Friday, February 04, 2005

Tiny Ants

Sometimes I feel like a little ant in the grand scheme of things. I am scurrying around trying to fill my life with things and at any moment I could be squashed by a big shoe or worse yet burnt up by a huge magnifying glass.
I think about this a lot when I work for my Dad. Here we are putting a new road or bridge in, taking load ofter load of dirt out and bringing load after load of rock and sand in.
Sometimes it seems very, very pointless.
Does God just shake His head as we scurry around moving piles of Eath from one location to another and then in a few years do it again.
I also think about how precious time has become the older I get. Do I want to work so many hours of my life to pay for one item. Is it really worth that?

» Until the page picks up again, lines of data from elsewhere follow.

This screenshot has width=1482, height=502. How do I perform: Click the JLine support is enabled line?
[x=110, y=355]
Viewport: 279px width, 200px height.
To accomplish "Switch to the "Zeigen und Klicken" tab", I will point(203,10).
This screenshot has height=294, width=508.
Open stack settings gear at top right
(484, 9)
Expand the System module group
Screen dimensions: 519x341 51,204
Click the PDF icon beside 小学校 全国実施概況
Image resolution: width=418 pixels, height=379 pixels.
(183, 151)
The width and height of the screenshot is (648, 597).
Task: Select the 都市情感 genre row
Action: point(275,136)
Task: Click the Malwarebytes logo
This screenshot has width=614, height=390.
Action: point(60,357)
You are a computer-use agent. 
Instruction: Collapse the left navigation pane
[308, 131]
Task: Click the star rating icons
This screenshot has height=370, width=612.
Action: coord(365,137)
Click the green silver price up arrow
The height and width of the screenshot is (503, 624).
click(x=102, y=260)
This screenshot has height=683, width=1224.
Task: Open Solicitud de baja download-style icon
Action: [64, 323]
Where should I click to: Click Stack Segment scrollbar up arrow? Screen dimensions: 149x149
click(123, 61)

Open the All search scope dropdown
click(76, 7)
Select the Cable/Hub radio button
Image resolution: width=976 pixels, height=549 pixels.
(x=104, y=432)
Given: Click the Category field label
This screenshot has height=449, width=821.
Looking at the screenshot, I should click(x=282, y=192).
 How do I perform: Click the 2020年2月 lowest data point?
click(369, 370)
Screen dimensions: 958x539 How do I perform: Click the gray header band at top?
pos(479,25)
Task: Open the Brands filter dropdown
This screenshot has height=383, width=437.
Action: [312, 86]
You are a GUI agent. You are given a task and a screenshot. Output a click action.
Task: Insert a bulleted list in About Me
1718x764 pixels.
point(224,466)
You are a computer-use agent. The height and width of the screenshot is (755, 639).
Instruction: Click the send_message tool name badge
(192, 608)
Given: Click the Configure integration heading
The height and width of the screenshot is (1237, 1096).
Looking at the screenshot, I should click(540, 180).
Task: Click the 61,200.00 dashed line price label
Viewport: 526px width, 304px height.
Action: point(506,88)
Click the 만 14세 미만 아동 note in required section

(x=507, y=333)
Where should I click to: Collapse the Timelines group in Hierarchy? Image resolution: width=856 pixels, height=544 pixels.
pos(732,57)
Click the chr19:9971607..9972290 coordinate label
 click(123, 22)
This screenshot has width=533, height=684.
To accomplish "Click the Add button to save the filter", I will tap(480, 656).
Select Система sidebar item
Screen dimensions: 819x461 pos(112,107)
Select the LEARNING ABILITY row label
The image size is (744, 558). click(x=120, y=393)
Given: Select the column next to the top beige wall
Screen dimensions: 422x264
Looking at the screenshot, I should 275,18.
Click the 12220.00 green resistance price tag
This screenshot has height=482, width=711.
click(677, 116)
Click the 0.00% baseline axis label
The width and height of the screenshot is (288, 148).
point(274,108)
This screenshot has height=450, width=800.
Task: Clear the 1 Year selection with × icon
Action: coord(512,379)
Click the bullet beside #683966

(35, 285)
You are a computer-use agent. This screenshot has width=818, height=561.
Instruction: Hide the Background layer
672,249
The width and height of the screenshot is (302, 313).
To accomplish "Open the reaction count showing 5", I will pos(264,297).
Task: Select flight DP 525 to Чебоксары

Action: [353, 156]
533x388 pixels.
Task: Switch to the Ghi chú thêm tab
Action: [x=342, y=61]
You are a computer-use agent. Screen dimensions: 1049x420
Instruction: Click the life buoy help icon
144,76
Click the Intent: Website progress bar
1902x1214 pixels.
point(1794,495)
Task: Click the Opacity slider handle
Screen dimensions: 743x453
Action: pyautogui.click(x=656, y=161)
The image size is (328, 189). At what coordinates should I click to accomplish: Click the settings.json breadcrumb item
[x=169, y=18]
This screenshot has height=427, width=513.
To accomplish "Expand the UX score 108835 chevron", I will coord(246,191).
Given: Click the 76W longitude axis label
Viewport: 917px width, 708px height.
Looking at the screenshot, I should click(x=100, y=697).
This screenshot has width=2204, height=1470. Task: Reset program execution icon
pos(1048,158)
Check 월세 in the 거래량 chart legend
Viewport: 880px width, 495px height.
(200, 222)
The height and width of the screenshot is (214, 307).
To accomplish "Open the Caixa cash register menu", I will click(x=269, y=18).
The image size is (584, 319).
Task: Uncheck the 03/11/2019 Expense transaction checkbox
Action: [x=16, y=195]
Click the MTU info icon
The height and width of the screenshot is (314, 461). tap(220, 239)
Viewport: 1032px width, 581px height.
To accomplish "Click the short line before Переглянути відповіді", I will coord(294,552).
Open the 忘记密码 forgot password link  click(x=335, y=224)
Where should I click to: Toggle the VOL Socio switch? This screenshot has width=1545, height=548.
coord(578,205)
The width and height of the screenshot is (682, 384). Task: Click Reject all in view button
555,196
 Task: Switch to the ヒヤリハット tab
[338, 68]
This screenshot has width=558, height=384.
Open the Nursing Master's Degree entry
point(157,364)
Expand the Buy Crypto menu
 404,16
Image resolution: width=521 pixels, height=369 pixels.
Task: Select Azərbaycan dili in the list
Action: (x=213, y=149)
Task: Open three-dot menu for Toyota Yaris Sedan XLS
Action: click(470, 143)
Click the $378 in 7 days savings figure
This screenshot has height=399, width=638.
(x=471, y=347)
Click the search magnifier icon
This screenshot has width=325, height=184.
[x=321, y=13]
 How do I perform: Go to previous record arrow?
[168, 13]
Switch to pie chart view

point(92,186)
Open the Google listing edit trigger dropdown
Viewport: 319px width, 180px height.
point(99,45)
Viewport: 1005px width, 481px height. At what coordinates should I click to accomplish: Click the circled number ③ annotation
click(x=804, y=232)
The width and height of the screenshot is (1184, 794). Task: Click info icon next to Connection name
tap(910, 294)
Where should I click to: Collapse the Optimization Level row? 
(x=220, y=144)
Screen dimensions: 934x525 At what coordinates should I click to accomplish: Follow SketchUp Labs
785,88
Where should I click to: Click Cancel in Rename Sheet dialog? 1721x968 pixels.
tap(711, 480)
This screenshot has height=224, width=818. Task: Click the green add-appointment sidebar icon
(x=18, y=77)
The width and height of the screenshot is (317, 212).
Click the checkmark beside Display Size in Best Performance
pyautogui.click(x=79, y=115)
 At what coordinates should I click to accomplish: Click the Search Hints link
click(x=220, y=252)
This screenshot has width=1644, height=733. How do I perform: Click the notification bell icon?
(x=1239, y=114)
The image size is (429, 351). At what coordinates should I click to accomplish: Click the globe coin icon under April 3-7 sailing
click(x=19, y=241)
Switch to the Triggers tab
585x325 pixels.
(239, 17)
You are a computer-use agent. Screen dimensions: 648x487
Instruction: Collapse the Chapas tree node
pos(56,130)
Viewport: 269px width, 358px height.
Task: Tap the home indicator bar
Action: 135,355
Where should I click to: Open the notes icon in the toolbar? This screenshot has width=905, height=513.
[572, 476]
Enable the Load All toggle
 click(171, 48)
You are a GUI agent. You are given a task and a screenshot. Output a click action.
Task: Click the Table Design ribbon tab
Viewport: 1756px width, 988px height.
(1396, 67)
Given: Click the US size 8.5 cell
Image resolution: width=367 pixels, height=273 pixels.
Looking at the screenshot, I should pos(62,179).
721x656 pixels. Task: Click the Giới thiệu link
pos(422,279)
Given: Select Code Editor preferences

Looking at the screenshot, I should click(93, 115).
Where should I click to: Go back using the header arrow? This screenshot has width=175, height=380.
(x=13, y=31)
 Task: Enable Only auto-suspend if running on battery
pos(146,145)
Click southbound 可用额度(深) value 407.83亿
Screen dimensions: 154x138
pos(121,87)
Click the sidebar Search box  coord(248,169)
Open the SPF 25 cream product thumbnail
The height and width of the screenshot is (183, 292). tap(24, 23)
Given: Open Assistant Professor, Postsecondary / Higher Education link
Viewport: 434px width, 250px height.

So many things just seem futile, like I am just spinning my wheels, wasting my time. I know some things are neccesary, but when I clean or do laundry, it is just going to get dirty again.
I will be the first to admit I can be a neat freak so cleanliness is important, but geesh, can it stay clean for more than five minutes.
I guess I just need help to focus more on the things that will last. Sometimes I just imagine that this world is burnt up, gone. Have I invested only in things that are now smoldering charcoal or are there some lasting things that have gone through the fire? I pray I have invested in lasting things and not wasted my life on a bunch of firewood.